THE UNDIVIDED CONSCIOUSNESS OF THE NARRATOR IN EUREKA

JULIA W. MAZOW

Writing of the two-fold rhythm in American art — a “disintegrating and sloughing of the old consciousness” and the formation of a new one — D. H. Lawrence, recognizing only the first in Poe,(1) distorts his view of man, which, in Eureka, looks beyond annihilation to survival,(2) as demonstrated by the evolving awareness of the narrator. Poe's prose poem focuses upon the cycle of diffusion, fusion, and return to “the original unity of the first thing,”(3) referring to a stage in the development of the human being when conscious and unconscious minds were undivided.(4) A refutation of Lawrence's contention, Eureka is Poe's final attempt (1848-1849) at a presentation of the wholeness to which man has access because of the postulated law of periodicity.

Poe's comments in the Democratic Review, April, 1846, specify the return as a matter of affirmation and necessity for individual man and mankind, providing also a standard of assessment: “as individuals, we think in cycles, and may, from the frequency or infrequency of our revolutions about the various thought-centres, form an accurate estimate of the advance of our thought toward maturity. And as with individuals so, perhaps, with mankind. When the world begins to return, frequently, to its first impressions, we shall then be warranted in looking for the millennium — or what ever it is: — we may safely take it for granted that we are attaining our maximum of wit, and of the happiness which is thence to ensue.” However, Poe continues “The indications of such a return are, at present, like the visits of angels — but we have them now and then . . .” (H, XVI, 92). [page 56:]

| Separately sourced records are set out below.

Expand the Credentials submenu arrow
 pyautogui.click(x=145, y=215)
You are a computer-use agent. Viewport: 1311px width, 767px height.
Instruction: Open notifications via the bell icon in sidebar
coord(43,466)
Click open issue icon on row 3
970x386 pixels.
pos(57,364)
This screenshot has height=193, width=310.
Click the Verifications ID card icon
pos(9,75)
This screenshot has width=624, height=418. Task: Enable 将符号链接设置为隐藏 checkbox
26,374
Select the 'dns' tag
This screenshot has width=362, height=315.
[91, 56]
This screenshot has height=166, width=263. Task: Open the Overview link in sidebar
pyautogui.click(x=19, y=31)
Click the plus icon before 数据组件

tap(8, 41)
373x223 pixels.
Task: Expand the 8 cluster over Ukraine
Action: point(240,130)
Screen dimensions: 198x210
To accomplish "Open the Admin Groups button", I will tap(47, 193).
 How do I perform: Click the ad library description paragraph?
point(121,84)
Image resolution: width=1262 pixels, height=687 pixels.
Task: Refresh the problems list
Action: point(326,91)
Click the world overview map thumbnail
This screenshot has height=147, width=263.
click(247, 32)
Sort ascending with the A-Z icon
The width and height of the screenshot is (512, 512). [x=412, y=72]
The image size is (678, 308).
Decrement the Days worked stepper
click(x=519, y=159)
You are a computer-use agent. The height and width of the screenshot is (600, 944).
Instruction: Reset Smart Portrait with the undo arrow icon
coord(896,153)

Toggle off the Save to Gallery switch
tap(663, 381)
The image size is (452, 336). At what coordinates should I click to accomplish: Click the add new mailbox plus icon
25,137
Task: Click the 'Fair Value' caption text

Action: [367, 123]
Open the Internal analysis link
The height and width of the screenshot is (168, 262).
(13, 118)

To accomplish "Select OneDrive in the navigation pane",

In Eureka the periodic return to an undivided consciousness makes it possible for man to deal with despair and meaninglessness. Exemplifying the ability to perceive and to understand truth without any external aids, the narrator contains within himself the guidance necessary for survival. If man can confront the void at one end of the cycle of diffusion, fusion, and annihilation, the law of periodicity ensures that he will become part of the process once again. Among recent writers on Eureka(5) only David Halliburton understands the importance of man in the work: “despite the cool abstractness of much of the theorizing.. .the physics of the universe leads to God, who leads in turn to man in whom God is immanent.”(6) Regarding the conclusion, Halliburton writes: “Man is no longer.. .a being of disproportion, caught between the deux infinis. If the infinite exists, says Poe, it exists humanly, in man-who-is-God. Through the power of words the interpreter [i.e., narrator] thus anticipates the state he will experience once he has finished his passage through the gulf beyond.”(7)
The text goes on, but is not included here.